Australian state criticises federal government's proposed 'meddling' in gas market

The Queensland government has hit out at the Australian federal government’s proposal to introduce a national gas reservation policy.

The federal government announced the plan on Tuesday as it looks to ensure domestic supply with the country now the world’s largest exporter of liquefied natural gas.

Queensland is home to three large LNG export projects which are all based on Curtis Island, near Gladstone, and the state government hit out at the federal proposal, stating that Queensland should be part of any discussions about major market disruptions.

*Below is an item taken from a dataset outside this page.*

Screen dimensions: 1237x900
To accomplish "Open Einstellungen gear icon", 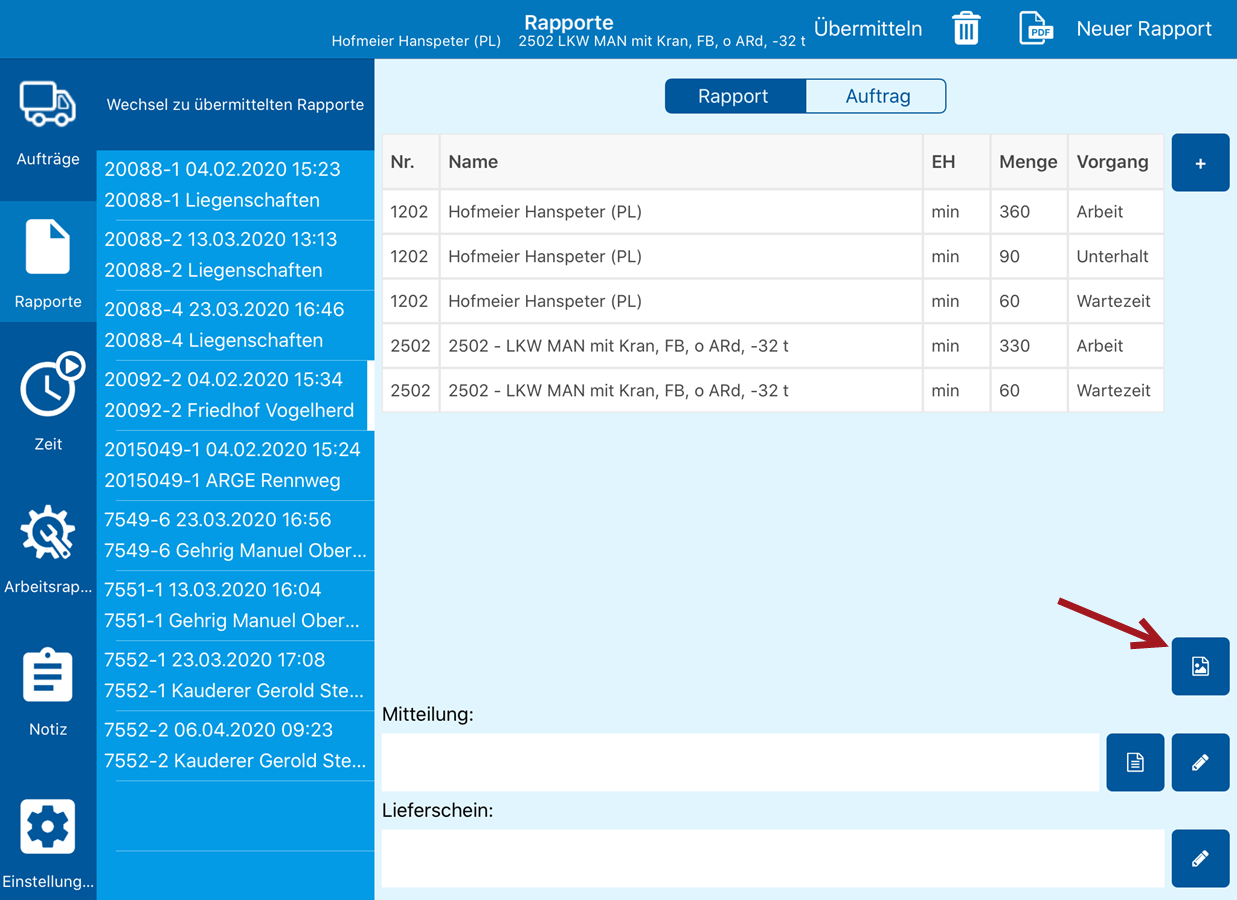I will [48, 826].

“We are deeply concerned that this meddling, which is not relevant to Queensland, may impact on our multi-billion dollar gas industry that Labor governments have built here from scratch,” Queensland Energy Minister Anthony Lynham said following the federal government’s announcement.

Lynham added that Queensland had been doing “the heavy lifting on gas policy and supply”, with the state suppling roughly 25% of the east coast gas market.

He also noted that the Queensland government had already been setting aside land for gas for domestic buyers and manufacturers.

“More gas is the key to meeting demand, and that’s what our policies are driving,” Lynmham said.

“Our domestic supply policy allows for more gas to be brought to market, and more gas from more fields is the only long-term way to deal with supply issue and ultimately with price. The LNP federal government has never consulted Queensland on its domestic gas security mechanism and we remain in the dark on whatever is planned next.”

While the federal government has touted a proposed national gas reservation policy, it also stated that any such policy would be dependent on state and territory governments removing “unwarranted restrictions” on gas developments.

New South Wales, Victoria and Tasmania all currently have blanket bans on fracking, while Victoria also currently has a ban on onshore conventional exploration.

Currently Western Australia, which is also the state that exports the most LNG, is the only Australian state or territory with a gas reservation policy which requires operators to direct 15% of production to the domestic market.